** Opening AVAILABLE RECORDS block **

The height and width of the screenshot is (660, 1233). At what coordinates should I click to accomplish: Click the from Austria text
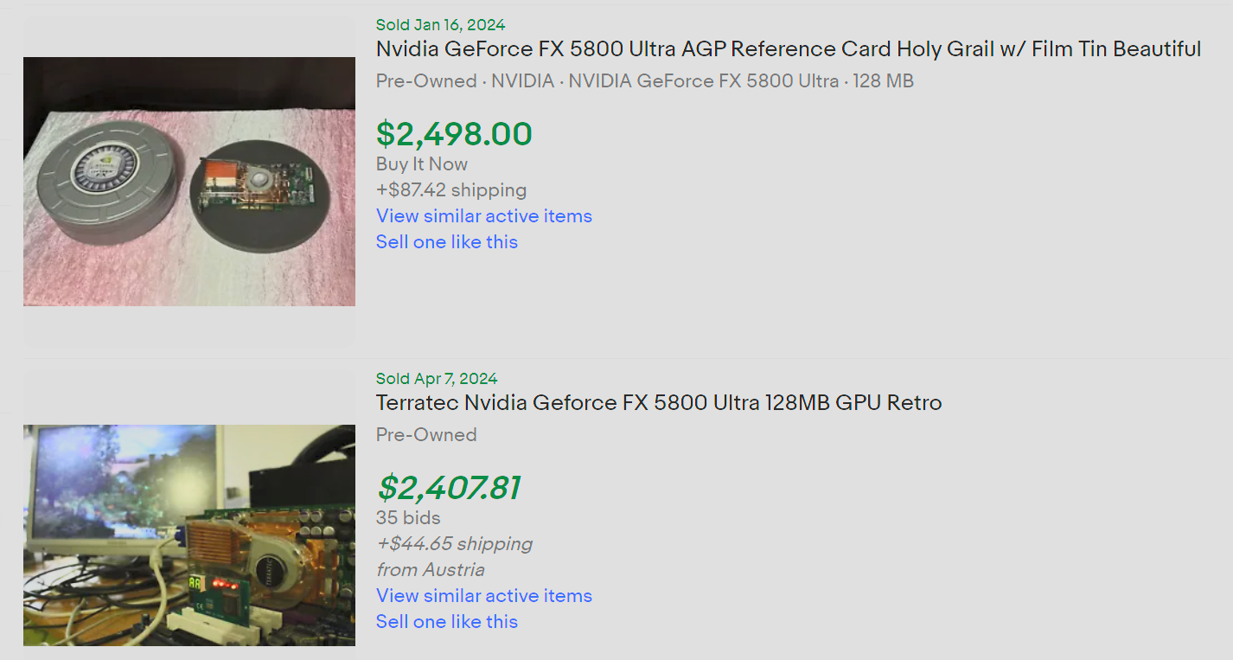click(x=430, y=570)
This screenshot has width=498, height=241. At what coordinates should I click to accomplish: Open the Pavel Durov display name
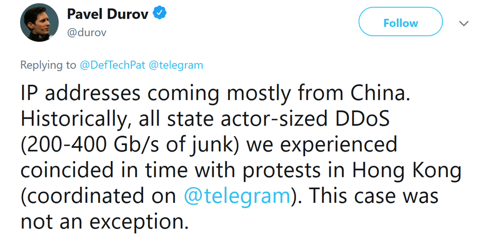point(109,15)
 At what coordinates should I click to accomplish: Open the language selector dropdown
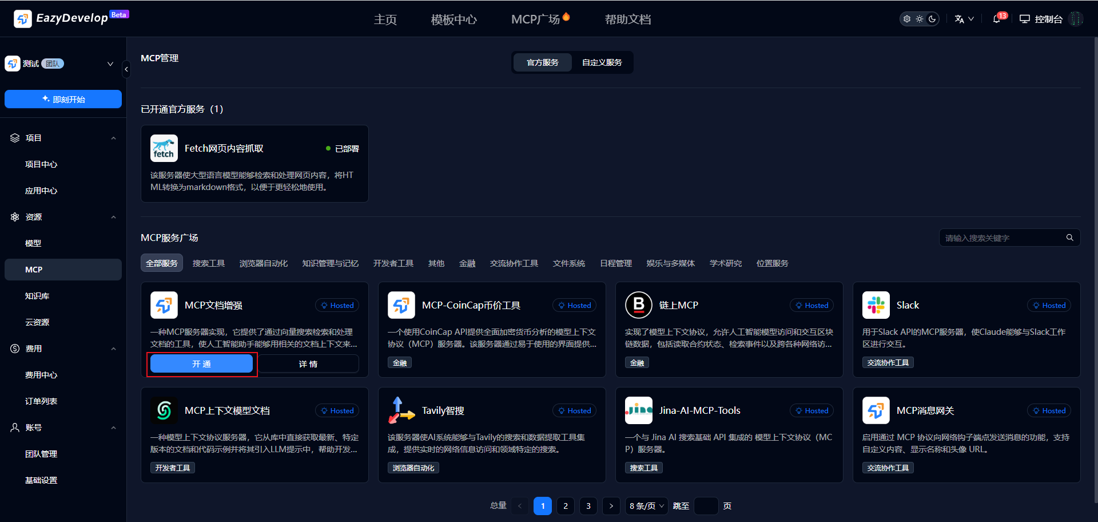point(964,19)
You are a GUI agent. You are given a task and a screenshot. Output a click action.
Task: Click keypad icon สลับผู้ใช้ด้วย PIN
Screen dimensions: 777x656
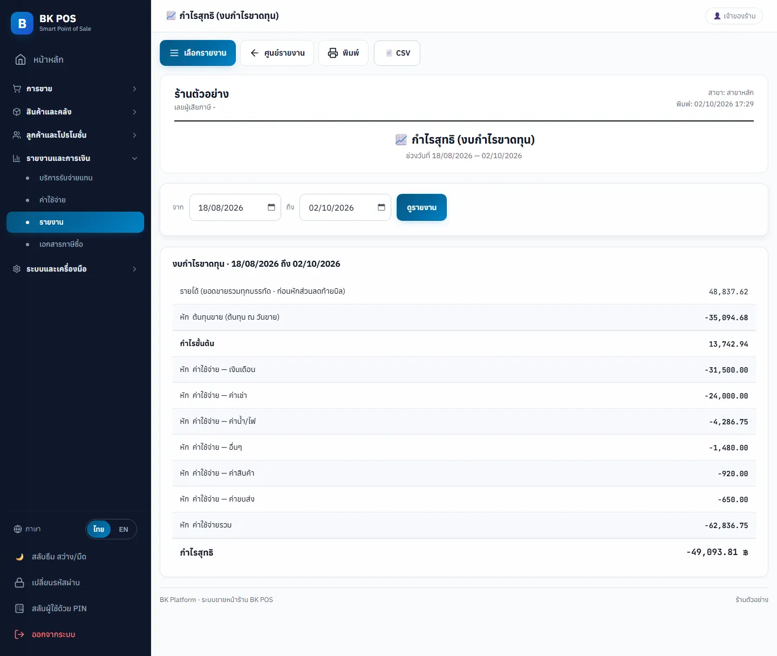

** Closing AVAILABLE RECORDS block **

> **ACTION ITEM**: This calls for each record above to be set down exactly, with the images skipped.

> **SOLUTION**:
The height and width of the screenshot is (660, 1233). At what coordinates should I click to accomplish: Click the from Austria text
click(x=430, y=570)
This screenshot has width=498, height=241. At what coordinates should I click to accomplish: Open the Pavel Durov display name
point(109,15)
 At what coordinates should I click to accomplish: Open the language selector dropdown
point(964,19)
You are a GUI agent. You are given a task and a screenshot. Output a click action.
Task: Click keypad icon สลับผู้ใช้ด้วย PIN
Screen dimensions: 777x656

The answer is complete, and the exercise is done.